## Task to carry out:
When you return the data, keep each character exactly as it appears.
*-*-*
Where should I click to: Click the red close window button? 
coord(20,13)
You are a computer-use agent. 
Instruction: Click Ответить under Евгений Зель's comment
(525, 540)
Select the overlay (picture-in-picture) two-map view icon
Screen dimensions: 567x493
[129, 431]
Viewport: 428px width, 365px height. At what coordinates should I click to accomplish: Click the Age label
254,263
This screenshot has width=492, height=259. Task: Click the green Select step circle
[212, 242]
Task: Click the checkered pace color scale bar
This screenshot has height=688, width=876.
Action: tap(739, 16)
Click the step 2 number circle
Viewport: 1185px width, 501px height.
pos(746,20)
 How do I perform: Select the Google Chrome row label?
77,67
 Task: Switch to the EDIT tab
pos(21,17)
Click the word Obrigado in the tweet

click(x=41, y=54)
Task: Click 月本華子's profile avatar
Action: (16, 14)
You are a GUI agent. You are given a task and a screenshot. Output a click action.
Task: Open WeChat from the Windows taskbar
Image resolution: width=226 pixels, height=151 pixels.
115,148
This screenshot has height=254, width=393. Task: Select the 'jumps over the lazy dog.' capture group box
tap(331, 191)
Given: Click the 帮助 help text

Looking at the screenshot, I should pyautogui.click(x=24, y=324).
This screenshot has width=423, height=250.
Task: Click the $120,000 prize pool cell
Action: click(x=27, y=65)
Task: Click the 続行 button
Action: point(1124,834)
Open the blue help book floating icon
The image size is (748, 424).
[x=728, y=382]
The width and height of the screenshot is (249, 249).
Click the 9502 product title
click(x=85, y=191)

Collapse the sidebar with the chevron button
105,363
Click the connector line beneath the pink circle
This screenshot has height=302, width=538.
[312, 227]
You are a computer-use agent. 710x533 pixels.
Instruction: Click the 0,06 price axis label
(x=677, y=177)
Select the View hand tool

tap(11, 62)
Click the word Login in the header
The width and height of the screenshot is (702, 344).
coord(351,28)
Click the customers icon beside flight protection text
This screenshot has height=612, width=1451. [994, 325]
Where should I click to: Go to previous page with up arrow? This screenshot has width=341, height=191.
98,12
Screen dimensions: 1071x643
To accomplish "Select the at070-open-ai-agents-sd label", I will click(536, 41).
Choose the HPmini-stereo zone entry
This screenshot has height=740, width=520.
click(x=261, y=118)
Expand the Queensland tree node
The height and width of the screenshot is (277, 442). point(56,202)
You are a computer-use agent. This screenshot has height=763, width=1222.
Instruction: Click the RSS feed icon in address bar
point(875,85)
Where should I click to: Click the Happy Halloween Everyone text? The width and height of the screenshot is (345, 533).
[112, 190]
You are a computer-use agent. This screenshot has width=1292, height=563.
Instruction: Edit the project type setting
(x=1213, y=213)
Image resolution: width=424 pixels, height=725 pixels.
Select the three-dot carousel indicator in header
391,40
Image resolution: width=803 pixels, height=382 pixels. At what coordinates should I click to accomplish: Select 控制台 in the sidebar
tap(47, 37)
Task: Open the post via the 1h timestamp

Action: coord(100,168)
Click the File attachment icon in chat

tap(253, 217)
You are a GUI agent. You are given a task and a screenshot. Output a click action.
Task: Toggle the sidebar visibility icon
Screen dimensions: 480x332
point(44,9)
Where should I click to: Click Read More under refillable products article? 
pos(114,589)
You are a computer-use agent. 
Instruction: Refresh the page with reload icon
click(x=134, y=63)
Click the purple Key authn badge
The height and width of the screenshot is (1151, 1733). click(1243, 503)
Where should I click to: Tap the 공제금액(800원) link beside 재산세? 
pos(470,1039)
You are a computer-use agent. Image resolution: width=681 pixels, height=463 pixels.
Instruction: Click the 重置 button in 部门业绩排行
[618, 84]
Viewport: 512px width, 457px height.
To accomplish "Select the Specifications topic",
*-*-*
## Written answer:
Where should I click to: Click the red close window button? 
coord(20,13)
You are a computer-use agent. 
Instruction: Click Ответить under Евгений Зель's comment
(525, 540)
Select the overlay (picture-in-picture) two-map view icon
Screen dimensions: 567x493
[129, 431]
Viewport: 428px width, 365px height. At what coordinates should I click to accomplish: Click the Age label
254,263
This screenshot has width=492, height=259. Task: Click the green Select step circle
[212, 242]
Task: Click the checkered pace color scale bar
This screenshot has height=688, width=876.
Action: tap(739, 16)
Click the step 2 number circle
Viewport: 1185px width, 501px height.
pos(746,20)
 How do I perform: Select the Google Chrome row label?
77,67
 Task: Switch to the EDIT tab
pos(21,17)
Click the word Obrigado in the tweet

click(x=41, y=54)
Task: Click 月本華子's profile avatar
Action: (16, 14)
You are a GUI agent. You are given a task and a screenshot. Output a click action.
Task: Open WeChat from the Windows taskbar
Image resolution: width=226 pixels, height=151 pixels.
115,148
This screenshot has height=254, width=393. Task: Select the 'jumps over the lazy dog.' capture group box
tap(331, 191)
Given: Click the 帮助 help text

Looking at the screenshot, I should pyautogui.click(x=24, y=324).
This screenshot has width=423, height=250.
Task: Click the $120,000 prize pool cell
Action: click(x=27, y=65)
Task: Click the 続行 button
Action: point(1124,834)
Open the blue help book floating icon
The image size is (748, 424).
[x=728, y=382]
The width and height of the screenshot is (249, 249).
Click the 9502 product title
click(x=85, y=191)

Collapse the sidebar with the chevron button
105,363
Click the connector line beneath the pink circle
This screenshot has height=302, width=538.
[312, 227]
You are a computer-use agent. 710x533 pixels.
Instruction: Click the 0,06 price axis label
(x=677, y=177)
Select the View hand tool

tap(11, 62)
Click the word Login in the header
The width and height of the screenshot is (702, 344).
coord(351,28)
Click the customers icon beside flight protection text
This screenshot has height=612, width=1451. [994, 325]
Where should I click to: Go to previous page with up arrow? This screenshot has width=341, height=191.
98,12
Screen dimensions: 1071x643
To accomplish "Select the at070-open-ai-agents-sd label", I will click(536, 41).
Choose the HPmini-stereo zone entry
This screenshot has height=740, width=520.
click(x=261, y=118)
Expand the Queensland tree node
The height and width of the screenshot is (277, 442). point(56,202)
You are a computer-use agent. This screenshot has height=763, width=1222.
Instruction: Click the RSS feed icon in address bar
point(875,85)
Where should I click to: Click the Happy Halloween Everyone text? The width and height of the screenshot is (345, 533).
[112, 190]
You are a computer-use agent. This screenshot has width=1292, height=563.
Instruction: Edit the project type setting
(x=1213, y=213)
Image resolution: width=424 pixels, height=725 pixels.
Select the three-dot carousel indicator in header
391,40
Image resolution: width=803 pixels, height=382 pixels. At what coordinates should I click to accomplish: Select 控制台 in the sidebar
tap(47, 37)
Task: Open the post via the 1h timestamp

Action: coord(100,168)
Click the File attachment icon in chat

tap(253, 217)
You are a GUI agent. You are given a task and a screenshot. Output a click action.
Task: Toggle the sidebar visibility icon
Screen dimensions: 480x332
point(44,9)
Where should I click to: Click Read More under refillable products article? 
pos(114,589)
You are a computer-use agent. 
Instruction: Refresh the page with reload icon
click(x=134, y=63)
Click the purple Key authn badge
The height and width of the screenshot is (1151, 1733). click(1243, 503)
Where should I click to: Tap the 공제금액(800원) link beside 재산세? 
pos(470,1039)
You are a computer-use agent. Image resolution: width=681 pixels, height=463 pixels.
Instruction: Click the 重置 button in 部门业绩排行
[618, 84]
Viewport: 512px width, 457px height.
To accomplish "Select the Specifications topic",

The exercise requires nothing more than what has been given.